**What the task asks:** Transcribe every line of text in the material below word for word, leaving out the pictures.

Element and text location data
•••••

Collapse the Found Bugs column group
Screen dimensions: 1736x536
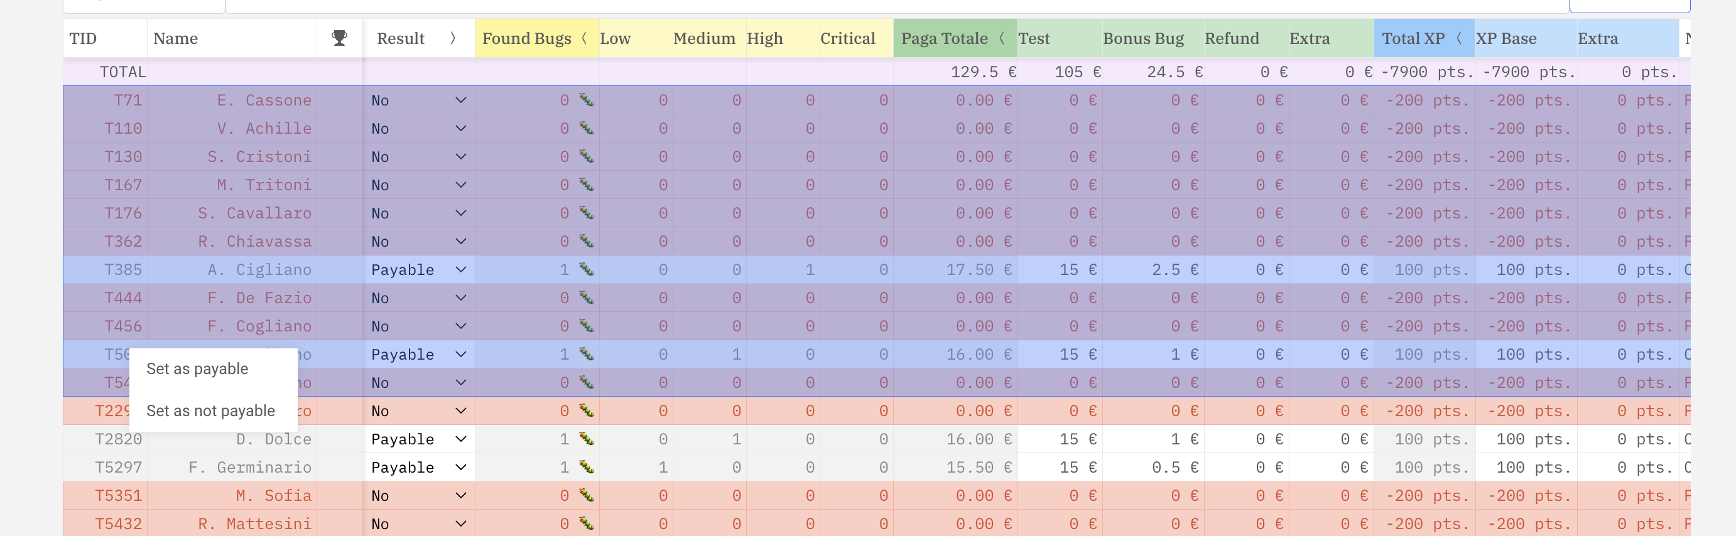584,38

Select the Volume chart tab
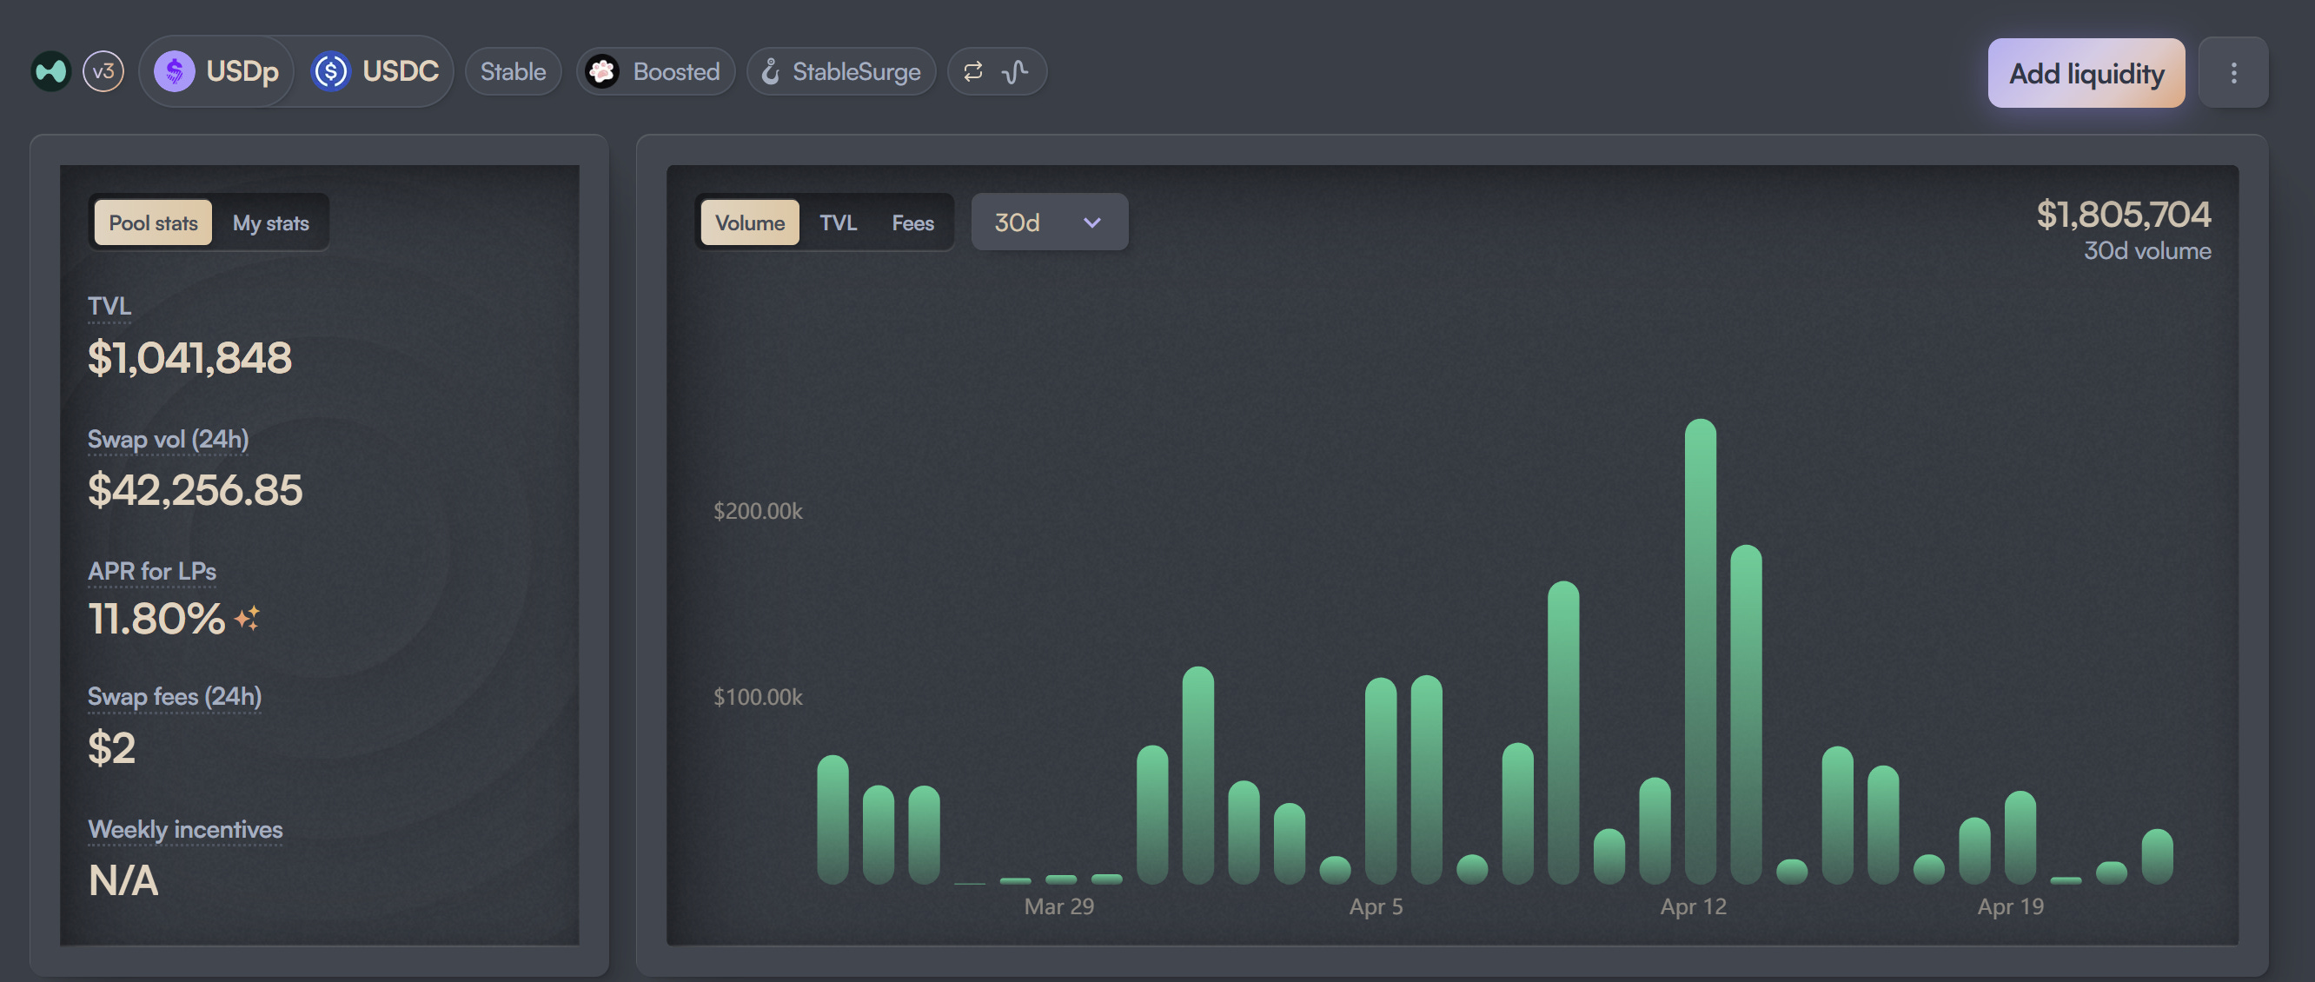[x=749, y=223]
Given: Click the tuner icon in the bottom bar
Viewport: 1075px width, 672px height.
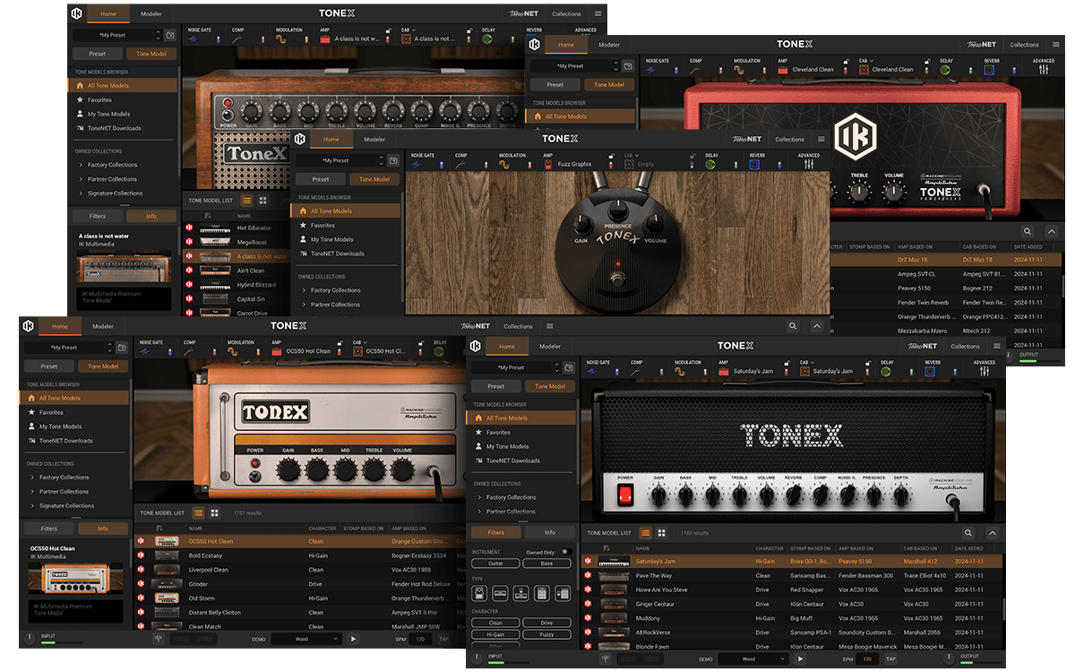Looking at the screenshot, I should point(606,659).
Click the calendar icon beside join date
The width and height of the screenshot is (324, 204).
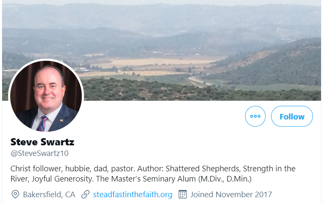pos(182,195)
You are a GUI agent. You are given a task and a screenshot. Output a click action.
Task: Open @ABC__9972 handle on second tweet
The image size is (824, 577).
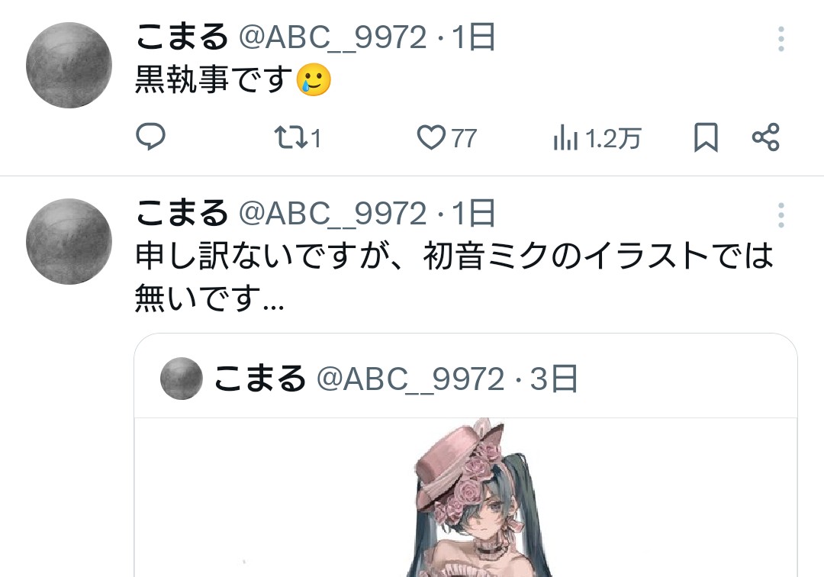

•••••

**Exercise response:**
Collapse the Found Bugs column group
Screen dimensions: 1736x536
584,38

Select the Volume chart tab
[x=749, y=223]
Given: Click the tuner icon in the bottom bar
Viewport: 1075px width, 672px height.
Looking at the screenshot, I should point(606,659).
Click the calendar icon beside join date
The width and height of the screenshot is (324, 204).
pos(182,195)
You are a GUI agent. You are given a task and a screenshot. Output a click action.
Task: Open @ABC__9972 handle on second tweet
The image size is (824, 577).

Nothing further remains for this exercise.